(課題の内容):
A) 営業の仕事についての文章のうち、「営業の辛い業種ランキング~きついときは転職も考えよう」を含む言葉で始まり「じつは、一口に営業といってもジャンルや業種ごとに事情が大きく異なります。」で終わる部分を、一字も変えずに書き写してください。
B) 営業の仕事についての文章によると、営業職で頻繁に起こっていて、隠れた主要因と言えるものは何ですか。

営業の辛い業種ランキング~きついときは転職も考えよう

営業職は身体的にも精神的にもハードな仕事。
「ノルマがきつい」「ストレスやプレッシャーが」「激務」という本音は、転職相談でもよく会話にのぼります。

――― わかってはいたけれど、つらい。
――― 多分、自分は営業には向いてない。
そう思っている人は大勢います。

じつは、一口に営業といってもジャンルや業種ごとに事情が大きく異なります。
営業職では「ジャンルと本人の性格のミスマッチ」が頻繁に起こっていて、それが隠れた主要因と言えます。

1.営業はきつい?性格ミスマッチを分析する

1-1. なぜ営業職にはミスマッチが起きるのか?

営業はほかの職種と違って、専門スキルよりも個々人の性格などヒューマンスキルの割合が高い職種です。

(データ記録):
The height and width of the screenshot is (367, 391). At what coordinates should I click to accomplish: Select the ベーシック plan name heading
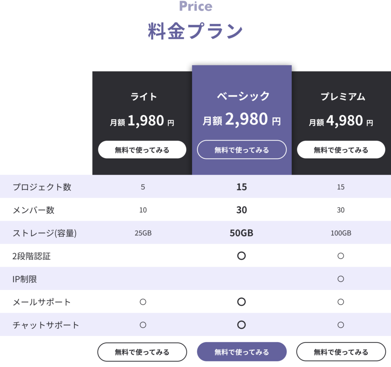[243, 96]
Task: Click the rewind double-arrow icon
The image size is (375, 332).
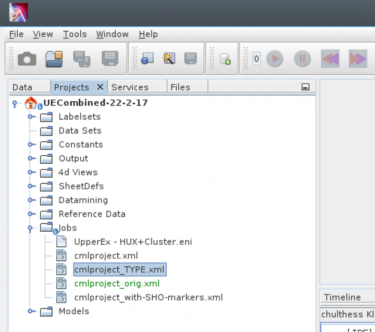Action: (330, 59)
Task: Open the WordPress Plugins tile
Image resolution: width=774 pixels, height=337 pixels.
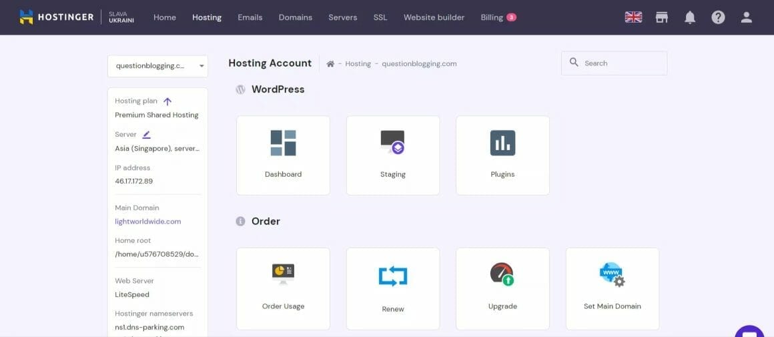Action: [502, 155]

(回答一覧):
A)
営業の辛い業種ランキング~きついときは転職も考えよう

営業職は身体的にも精神的にもハードな仕事。
「ノルマがきつい」「ストレスやプレッシャーが」「激務」という本音は、転職相談でもよく会話にのぼります。

――― わかってはいたけれど、つらい。
――― 多分、自分は営業には向いてない。
そう思っている人は大勢います。

じつは、一口に営業といってもジャンルや業種ごとに事情が大きく異なります。

B) ジャンルと本人の性格のミスマッチです。